Last month, the Beijing Platform for Action commemorated the 20th anniversary of the Fourth World Conference on Women that took place in Beijing in 1995. That landmark conference produced the Beijing Declaration and Platform for Action, laying a blueprint for respecting and promoting women’s rights. This year’s Beijing Platform for Action reflected upon what progress has been made and what barriers remain to improving gender equality and women’s rights through discussion by prominent figures. However, as the #FreeThe20 campaign illustrated, vital women’s voices were missing from the event because the 20 women profiled by the campaign, in addition to countless others, have been imprisoned for their human rights activism and free expression work.

Building on the awareness generated by the #FreeThe20 campaign, during the month of October PEN American Center will feature the cases of three courageous and determined female writers—women whose voices have been silenced through murder, imprisonment, or house arrest:

Anna Politkovskaya was a Russian writer and human rights activist who was assassinated in her central Moscow apartment on October 7, 2006, for exposing human rights abuses occurring within Chechnya.

Shiva Nazar Ahari is a 31-year-old Iranian blogger, writer, and human rights activist. She has been imprisoned by the Iranian government multiple times since she was 18 years old for her reporting on human rights abuses as part of the Committee of Human Rights Reporters, of which she is a founding member. Ahari is currently serving a four-year prison term, which she began in September 2012.

Liu Xia is a poet, artist, and founding member of the Independent Chinese PEN Center who has been placed under indefinite house arrest by the Chinese government, which does not acknowledge her detention. Liu is the wife of Nobel Laureate Liu Xiaobo, who is serving 11 years in prison for his writings about democratic reforms in China.

These cases represent only 3 of about 900 cases that the 2014 PEN case list documents and tracks of individuals around the world who have been persecuted for their use of the written word. Of these 900 cases, 179 case individuals are women. The list provides an eye-opening account of the various threats faced by women for exercising their right to free expression.
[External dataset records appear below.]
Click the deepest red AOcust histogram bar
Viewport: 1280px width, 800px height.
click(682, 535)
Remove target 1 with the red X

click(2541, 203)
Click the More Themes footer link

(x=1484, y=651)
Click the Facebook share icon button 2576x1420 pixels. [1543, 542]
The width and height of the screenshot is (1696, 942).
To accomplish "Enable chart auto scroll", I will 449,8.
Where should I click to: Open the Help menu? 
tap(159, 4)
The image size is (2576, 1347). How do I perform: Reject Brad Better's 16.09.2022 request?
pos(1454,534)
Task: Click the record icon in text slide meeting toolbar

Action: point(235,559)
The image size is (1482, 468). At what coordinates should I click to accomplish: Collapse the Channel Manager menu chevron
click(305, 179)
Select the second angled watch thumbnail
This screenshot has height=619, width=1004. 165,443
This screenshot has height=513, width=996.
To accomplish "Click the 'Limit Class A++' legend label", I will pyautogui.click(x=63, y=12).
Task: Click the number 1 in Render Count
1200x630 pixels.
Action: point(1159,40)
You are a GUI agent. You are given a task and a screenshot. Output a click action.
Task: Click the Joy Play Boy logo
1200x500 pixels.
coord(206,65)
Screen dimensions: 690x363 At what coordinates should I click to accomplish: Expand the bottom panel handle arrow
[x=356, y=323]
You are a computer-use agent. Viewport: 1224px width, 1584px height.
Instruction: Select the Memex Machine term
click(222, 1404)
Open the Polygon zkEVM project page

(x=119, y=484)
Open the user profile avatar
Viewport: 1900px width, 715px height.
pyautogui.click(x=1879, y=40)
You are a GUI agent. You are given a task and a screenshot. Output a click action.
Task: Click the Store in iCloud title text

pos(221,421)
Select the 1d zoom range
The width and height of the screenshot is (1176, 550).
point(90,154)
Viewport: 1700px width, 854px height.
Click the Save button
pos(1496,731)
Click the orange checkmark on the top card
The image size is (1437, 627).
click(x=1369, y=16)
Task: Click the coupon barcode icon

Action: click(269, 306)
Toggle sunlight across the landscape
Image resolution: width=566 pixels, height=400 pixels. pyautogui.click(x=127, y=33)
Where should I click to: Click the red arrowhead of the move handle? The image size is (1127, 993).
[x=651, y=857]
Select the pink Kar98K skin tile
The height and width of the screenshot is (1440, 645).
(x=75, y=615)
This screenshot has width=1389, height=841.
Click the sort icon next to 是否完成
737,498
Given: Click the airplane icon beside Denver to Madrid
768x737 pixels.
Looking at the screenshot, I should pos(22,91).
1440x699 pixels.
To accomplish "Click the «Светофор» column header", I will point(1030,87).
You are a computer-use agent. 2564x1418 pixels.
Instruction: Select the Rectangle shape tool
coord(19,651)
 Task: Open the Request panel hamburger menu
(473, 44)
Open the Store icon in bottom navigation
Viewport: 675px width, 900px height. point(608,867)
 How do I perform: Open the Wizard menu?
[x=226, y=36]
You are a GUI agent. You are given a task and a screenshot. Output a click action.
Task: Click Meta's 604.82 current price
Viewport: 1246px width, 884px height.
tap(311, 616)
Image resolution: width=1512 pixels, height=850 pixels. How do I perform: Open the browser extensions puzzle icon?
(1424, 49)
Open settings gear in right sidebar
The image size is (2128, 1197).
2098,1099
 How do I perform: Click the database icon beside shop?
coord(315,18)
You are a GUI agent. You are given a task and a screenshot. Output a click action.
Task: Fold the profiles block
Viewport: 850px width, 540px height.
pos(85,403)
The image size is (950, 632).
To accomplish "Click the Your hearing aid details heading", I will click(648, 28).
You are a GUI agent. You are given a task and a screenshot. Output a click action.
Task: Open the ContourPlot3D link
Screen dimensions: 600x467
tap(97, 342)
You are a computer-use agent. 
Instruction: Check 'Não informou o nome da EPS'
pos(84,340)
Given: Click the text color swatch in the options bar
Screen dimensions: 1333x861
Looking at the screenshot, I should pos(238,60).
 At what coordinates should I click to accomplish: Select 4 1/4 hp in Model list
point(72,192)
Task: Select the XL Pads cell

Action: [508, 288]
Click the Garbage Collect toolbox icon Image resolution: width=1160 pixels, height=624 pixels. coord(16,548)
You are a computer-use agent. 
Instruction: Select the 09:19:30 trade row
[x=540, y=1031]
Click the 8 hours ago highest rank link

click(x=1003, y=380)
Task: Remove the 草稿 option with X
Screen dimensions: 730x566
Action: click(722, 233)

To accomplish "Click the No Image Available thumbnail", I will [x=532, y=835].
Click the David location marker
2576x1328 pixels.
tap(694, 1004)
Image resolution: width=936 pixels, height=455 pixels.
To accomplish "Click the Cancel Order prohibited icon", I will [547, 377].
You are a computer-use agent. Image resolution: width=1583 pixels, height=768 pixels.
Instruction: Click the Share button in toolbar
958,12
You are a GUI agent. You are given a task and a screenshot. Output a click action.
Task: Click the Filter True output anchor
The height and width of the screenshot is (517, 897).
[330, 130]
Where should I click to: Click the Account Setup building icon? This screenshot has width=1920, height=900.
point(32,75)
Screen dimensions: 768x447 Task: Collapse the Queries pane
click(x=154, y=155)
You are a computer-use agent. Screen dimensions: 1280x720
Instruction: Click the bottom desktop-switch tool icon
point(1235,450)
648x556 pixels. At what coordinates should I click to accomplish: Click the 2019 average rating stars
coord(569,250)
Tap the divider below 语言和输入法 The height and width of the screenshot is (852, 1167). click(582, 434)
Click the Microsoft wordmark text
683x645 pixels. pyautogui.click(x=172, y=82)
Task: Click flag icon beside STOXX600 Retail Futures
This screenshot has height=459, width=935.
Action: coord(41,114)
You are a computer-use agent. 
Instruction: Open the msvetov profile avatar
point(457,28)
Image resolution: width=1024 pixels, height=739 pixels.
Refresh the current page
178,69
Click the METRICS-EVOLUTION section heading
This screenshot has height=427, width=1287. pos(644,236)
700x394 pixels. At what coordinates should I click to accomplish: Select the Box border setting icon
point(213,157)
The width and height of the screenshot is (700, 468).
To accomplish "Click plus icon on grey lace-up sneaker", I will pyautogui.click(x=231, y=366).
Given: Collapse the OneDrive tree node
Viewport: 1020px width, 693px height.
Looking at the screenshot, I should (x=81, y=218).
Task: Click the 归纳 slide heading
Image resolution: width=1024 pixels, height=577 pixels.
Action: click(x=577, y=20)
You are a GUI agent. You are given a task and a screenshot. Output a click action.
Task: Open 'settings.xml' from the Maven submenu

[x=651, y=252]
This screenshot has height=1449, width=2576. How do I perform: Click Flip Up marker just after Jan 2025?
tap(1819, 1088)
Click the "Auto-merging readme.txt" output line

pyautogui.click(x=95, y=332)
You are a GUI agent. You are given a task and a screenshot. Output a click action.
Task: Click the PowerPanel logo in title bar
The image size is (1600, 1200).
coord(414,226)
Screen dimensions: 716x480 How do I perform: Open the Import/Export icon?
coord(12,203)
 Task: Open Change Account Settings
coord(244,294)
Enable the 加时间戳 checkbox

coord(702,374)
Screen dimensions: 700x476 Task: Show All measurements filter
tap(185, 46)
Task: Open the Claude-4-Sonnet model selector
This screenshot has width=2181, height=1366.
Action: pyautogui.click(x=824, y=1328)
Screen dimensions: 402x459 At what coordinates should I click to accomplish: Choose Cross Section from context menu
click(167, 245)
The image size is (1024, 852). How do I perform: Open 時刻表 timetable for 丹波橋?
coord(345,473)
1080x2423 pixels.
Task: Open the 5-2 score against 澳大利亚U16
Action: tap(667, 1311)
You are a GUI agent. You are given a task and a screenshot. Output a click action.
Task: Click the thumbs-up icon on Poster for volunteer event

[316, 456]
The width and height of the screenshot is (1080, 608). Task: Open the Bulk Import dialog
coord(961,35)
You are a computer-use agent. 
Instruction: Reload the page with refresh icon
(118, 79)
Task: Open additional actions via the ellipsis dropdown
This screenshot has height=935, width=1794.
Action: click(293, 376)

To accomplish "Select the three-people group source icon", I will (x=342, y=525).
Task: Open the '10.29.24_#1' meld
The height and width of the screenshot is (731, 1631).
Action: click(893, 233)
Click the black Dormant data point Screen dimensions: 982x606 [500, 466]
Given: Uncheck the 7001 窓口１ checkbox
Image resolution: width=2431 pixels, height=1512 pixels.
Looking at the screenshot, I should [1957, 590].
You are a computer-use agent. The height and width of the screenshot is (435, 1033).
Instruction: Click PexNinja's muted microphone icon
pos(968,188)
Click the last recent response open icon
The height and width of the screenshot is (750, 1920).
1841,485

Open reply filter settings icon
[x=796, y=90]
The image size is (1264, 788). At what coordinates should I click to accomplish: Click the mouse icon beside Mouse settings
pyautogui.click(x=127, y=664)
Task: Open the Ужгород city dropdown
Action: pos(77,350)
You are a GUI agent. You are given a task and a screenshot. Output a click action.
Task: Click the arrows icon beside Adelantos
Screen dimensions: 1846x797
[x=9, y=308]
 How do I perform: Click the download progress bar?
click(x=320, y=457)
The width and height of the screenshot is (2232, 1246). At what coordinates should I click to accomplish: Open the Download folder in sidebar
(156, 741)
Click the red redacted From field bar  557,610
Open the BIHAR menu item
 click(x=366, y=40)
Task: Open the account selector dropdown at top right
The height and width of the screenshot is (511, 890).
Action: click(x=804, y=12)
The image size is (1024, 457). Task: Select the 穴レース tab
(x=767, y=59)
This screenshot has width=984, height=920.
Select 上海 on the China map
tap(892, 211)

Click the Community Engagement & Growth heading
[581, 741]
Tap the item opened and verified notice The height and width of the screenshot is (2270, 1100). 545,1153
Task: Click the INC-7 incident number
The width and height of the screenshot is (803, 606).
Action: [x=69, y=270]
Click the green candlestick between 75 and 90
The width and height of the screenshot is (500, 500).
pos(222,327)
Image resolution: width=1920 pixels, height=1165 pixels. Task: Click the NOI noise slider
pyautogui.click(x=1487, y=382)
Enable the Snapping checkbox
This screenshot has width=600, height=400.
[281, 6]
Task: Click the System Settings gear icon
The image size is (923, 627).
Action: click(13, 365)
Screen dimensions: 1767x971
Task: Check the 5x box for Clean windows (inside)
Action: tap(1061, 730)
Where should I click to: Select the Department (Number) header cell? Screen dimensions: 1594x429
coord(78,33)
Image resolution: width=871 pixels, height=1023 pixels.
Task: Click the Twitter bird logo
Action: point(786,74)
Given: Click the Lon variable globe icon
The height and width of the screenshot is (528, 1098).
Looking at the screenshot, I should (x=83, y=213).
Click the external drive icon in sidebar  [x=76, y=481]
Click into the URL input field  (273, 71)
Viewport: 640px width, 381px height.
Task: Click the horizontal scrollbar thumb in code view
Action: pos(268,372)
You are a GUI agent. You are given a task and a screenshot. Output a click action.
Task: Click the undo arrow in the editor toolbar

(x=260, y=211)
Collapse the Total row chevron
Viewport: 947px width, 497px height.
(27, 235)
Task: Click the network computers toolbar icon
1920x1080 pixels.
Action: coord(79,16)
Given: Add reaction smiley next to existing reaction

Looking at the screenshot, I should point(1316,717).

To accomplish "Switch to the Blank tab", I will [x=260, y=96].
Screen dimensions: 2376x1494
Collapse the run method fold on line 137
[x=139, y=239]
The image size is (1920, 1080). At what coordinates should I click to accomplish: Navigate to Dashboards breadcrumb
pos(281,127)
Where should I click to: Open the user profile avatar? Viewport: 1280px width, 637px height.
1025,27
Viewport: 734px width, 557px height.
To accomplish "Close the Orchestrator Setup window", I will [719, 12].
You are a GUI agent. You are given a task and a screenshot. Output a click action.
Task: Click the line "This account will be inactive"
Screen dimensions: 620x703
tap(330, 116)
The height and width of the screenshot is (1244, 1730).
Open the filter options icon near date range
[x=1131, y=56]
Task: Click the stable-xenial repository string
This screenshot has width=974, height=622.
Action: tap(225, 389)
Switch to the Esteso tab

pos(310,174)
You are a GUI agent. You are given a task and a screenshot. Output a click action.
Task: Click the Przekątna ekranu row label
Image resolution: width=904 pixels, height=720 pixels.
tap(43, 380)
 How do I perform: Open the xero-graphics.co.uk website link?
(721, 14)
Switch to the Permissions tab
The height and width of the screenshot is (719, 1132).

As of 2013, females comprised around 64% of the world’s illiterate population of around 774 million people. In addition to fighting an uphill battle to express themselves through the written word because of disproportionate barriers to education and employment compared to their male counterparts in many countries, women that do exercise their right to free expression face terrible risks and repercussions ranging from harassment to detainment and imprisonment to murder.

Female writers are also the targets of sexual harassment and violence. Though sexual violence is sometimes meted out as a tool of intimidation against male journalists, it is primarily used as a tool against female journalists. Anna Politkovskaya was threatened with rape while undertaking her investigatory work in Chechnya. Columbian journalist Jineth Bedoya Lima, while on assignment for El Espectador, was abducted, drugged, savagely beaten, and raped by multiple men. Blackmailers threatened to release explicit photos of Khadija Ismayilova, 2015 PEN/Barbara Goldsmith Freedom to Write Awardee, taken while she was engaged in intimate sexual relations with her boyfriend. The Committee to Protect Journalists’ report “The Silencing Crime: Sexual Violence and Journalists” indicates that many female journalists stay silent about their sexual harassment or assault because of the associated stigma, and the fact that in some environments, a woman is blamed for her sexual harassment or assault.

Women’s free expression must be celebrated and utilized as a tool to further gender equality and women’s rights. The voices of women like Politkovskaya, Ahari, and Liu must not be left out of the conversation the way the voices of the women in the #FreeThe20 campaign were. Women the world over are forced into silence, whether by a lack of access to education, societal barriers and pressures, or sexual violence and repercussions for speaking out. The right to free expression is not only about speaking one’s mind, it is about being empowered to do so.